### TASK INSTRUCTIONS
Given the records below, would you repeat exactly the lines that begin at the one containing "253x165 pixels. Task: Select" and end at the one containing "Given: Focus the", inclusive?

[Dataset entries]
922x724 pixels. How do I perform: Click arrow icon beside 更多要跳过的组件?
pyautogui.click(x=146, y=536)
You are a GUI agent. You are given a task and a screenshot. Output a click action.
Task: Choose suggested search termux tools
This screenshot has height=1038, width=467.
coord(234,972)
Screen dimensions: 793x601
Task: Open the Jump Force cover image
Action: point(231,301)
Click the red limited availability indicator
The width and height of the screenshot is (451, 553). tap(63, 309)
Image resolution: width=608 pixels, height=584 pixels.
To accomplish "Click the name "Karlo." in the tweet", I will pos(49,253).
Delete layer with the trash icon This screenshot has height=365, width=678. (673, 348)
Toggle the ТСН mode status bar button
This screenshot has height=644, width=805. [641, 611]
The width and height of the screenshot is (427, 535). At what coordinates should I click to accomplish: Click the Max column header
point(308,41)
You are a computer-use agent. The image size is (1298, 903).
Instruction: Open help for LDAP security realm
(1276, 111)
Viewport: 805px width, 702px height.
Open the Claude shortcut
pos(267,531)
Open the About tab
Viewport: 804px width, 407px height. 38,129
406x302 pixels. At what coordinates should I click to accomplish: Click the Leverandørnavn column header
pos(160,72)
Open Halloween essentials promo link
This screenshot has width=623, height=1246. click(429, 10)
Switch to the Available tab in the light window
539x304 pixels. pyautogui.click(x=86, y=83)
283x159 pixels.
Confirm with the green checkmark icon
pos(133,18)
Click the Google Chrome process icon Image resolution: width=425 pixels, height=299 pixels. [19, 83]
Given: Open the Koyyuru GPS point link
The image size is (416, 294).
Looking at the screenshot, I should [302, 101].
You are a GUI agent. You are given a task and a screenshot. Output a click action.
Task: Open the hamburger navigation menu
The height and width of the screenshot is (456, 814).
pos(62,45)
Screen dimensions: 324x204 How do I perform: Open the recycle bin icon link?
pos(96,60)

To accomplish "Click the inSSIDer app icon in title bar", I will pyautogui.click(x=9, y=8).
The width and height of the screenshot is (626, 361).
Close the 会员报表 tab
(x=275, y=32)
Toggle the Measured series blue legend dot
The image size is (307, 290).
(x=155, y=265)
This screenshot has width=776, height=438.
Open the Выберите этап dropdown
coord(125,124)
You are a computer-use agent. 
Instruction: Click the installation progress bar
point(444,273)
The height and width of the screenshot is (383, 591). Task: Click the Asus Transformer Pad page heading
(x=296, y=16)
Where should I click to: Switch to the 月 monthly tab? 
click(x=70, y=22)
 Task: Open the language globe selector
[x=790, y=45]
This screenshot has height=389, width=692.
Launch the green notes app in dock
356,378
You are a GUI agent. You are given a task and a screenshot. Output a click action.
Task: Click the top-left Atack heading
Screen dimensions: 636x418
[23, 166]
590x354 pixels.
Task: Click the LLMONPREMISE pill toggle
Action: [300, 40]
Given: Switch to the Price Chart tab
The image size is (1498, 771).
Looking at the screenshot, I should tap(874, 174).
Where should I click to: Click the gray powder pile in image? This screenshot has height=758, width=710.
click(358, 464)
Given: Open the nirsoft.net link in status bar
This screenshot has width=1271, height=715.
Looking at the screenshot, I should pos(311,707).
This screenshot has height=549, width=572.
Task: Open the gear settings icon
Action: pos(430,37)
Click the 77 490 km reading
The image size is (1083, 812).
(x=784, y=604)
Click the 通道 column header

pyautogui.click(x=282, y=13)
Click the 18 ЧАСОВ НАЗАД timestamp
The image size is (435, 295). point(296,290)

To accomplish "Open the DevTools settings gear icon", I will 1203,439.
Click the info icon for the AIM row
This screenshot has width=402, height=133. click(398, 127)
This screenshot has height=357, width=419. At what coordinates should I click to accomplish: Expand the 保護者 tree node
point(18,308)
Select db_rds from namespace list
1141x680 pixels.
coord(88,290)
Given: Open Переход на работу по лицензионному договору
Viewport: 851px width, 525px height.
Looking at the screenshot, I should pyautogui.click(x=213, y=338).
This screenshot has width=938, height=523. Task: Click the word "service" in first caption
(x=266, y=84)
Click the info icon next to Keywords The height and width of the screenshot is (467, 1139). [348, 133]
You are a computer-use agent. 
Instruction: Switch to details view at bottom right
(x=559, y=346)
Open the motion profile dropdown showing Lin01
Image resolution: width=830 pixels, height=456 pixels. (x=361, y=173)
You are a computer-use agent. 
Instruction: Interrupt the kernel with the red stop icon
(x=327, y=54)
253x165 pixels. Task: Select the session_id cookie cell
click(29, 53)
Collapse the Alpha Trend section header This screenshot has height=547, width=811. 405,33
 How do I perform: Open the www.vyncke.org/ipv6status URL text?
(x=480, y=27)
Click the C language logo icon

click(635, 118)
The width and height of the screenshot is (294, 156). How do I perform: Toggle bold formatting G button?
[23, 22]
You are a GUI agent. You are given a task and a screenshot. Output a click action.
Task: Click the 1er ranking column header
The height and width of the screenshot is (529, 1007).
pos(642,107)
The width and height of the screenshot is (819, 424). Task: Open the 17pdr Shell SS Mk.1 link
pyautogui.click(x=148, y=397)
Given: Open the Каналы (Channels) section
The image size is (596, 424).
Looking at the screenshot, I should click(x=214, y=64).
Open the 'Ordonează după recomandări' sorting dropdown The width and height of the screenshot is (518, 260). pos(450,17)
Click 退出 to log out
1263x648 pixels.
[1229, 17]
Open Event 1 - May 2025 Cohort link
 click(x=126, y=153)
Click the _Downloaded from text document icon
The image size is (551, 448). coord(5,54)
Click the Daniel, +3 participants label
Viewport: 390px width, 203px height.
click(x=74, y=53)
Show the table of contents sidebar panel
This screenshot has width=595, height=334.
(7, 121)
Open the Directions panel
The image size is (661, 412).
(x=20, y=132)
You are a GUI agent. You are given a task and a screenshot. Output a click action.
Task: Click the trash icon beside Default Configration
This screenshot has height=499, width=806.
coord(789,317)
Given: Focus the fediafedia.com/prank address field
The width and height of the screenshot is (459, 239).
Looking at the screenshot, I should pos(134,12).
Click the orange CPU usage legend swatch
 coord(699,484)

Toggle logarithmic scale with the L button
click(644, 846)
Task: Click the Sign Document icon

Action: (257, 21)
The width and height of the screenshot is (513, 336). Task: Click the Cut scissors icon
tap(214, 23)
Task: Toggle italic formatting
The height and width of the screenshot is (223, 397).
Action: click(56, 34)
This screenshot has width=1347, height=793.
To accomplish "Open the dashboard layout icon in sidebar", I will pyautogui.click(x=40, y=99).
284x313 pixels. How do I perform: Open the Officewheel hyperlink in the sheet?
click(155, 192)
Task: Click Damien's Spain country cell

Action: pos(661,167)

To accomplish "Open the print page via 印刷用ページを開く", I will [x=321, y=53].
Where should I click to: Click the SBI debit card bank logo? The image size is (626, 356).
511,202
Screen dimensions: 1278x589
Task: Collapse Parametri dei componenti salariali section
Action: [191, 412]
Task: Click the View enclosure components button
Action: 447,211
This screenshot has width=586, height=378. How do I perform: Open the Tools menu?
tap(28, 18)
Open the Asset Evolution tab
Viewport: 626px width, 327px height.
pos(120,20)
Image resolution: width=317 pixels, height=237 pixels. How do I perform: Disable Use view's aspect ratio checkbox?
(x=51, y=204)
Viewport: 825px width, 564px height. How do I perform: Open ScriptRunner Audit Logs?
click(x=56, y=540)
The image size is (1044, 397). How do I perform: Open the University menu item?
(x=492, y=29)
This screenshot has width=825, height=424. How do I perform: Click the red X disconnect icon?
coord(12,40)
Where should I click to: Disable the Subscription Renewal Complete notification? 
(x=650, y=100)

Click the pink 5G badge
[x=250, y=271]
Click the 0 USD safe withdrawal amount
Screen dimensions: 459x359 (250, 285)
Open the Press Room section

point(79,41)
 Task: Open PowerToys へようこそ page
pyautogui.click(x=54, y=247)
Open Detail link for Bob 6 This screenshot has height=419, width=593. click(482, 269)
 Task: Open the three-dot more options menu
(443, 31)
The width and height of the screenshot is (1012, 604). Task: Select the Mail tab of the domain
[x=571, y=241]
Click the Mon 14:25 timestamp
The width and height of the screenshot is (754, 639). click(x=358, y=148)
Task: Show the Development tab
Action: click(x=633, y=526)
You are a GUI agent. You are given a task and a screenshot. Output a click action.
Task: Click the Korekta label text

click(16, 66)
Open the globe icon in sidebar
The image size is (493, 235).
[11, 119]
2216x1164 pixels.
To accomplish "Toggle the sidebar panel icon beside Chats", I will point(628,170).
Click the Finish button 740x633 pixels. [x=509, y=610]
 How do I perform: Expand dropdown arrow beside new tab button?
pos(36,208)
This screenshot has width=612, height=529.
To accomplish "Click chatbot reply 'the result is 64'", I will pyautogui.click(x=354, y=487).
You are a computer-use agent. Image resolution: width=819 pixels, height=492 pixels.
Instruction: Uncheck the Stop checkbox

### RESPONSE BOX
253x165 pixels. Task: Select the session_id cookie cell
click(29, 53)
Collapse the Alpha Trend section header This screenshot has height=547, width=811. 405,33
 How do I perform: Open the www.vyncke.org/ipv6status URL text?
(x=480, y=27)
Click the C language logo icon

click(635, 118)
The width and height of the screenshot is (294, 156). How do I perform: Toggle bold formatting G button?
[23, 22]
You are a GUI agent. You are given a task and a screenshot. Output a click action.
Task: Click the 1er ranking column header
The height and width of the screenshot is (529, 1007).
pos(642,107)
The width and height of the screenshot is (819, 424). Task: Open the 17pdr Shell SS Mk.1 link
pyautogui.click(x=148, y=397)
Given: Open the Каналы (Channels) section
The image size is (596, 424).
Looking at the screenshot, I should click(x=214, y=64).
Open the 'Ordonează după recomandări' sorting dropdown The width and height of the screenshot is (518, 260). pos(450,17)
Click 退出 to log out
1263x648 pixels.
[1229, 17]
Open Event 1 - May 2025 Cohort link
 click(x=126, y=153)
Click the _Downloaded from text document icon
The image size is (551, 448). coord(5,54)
Click the Daniel, +3 participants label
Viewport: 390px width, 203px height.
click(x=74, y=53)
Show the table of contents sidebar panel
This screenshot has width=595, height=334.
(7, 121)
Open the Directions panel
The image size is (661, 412).
(x=20, y=132)
You are a GUI agent. You are given a task and a screenshot. Output a click action.
Task: Click the trash icon beside Default Configration
This screenshot has height=499, width=806.
coord(789,317)
Given: Focus the fediafedia.com/prank address field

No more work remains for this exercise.